On Thu, May 06, 2021 at 10:06:32PM -0400, Kenny Ho wrote:
Sorry for the late reply (I have been working on other stuff.)
On Fri, Feb 5, 2021 at 8:49 AM Daniel Vetter daniel@ffwll.ch wrote:
So I agree that on one side CU mask can be used for low-level quality of service guarantees (like the CLOS cache stuff on intel cpus as an example), and that's going to be rather hw specific no matter what.
But my understanding of AMD's plans here is that CU mask is the only thing you'll have to partition gpu usage in a multi-tenant environment
- whether that's cloud or also whether that's containing apps to make
sure the compositor can still draw the desktop (except for fullscreen ofc) doesn't really matter I think.
This is not correct. Even in the original cgroup proposal, it supports both mask and count as a way to define unit(s) of sub-device. For AMD, we already have SRIOV that supports GPU partitioning in a time-sliced-of-a-whole-GPU fashion.

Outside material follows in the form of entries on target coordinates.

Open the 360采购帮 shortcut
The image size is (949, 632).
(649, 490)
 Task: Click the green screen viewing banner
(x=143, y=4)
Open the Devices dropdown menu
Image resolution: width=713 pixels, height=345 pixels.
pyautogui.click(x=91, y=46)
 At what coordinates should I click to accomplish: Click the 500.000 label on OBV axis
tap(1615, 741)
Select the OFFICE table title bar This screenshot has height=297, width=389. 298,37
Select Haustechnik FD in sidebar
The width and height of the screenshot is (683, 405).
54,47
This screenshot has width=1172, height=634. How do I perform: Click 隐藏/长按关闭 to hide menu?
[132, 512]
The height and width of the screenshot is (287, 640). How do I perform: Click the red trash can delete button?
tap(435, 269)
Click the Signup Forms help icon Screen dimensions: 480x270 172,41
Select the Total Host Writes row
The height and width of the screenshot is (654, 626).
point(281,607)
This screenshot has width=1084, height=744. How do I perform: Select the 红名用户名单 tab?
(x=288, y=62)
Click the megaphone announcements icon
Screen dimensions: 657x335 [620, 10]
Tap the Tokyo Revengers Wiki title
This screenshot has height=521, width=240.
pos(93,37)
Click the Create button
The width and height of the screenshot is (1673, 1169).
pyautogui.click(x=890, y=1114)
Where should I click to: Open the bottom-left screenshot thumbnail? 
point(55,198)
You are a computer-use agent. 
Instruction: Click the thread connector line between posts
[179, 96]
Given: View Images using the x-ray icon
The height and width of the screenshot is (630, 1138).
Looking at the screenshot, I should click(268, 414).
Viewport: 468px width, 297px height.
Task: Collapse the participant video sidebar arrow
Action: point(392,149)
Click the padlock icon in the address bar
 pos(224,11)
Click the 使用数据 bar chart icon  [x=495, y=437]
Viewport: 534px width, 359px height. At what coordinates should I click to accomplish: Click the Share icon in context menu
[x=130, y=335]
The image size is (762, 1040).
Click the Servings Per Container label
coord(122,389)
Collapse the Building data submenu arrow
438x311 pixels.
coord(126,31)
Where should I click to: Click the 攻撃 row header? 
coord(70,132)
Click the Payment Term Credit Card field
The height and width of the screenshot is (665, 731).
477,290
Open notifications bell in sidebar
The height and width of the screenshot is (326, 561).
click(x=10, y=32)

Hm I missed that. I feel like time-sliced-of-a-whole gpu is the easier gpu cgroups controler to get started, since it's much closer to other cgroups that control bandwidth of some kind. Whether it's i/o bandwidth or compute bandwidht is kinda a wash.
CU mask feels a lot more like an isolation/guaranteed forward progress kind of thing, and I suspect that's always going to be a lot more gpu hw specific than anything we can reasonably put into a general cgroups controller.
Also for the time slice cgroups thing, can you pls give me pointers to these old patches that had it, and how it's done? I very obviously missed that part.
Thanks, Daniel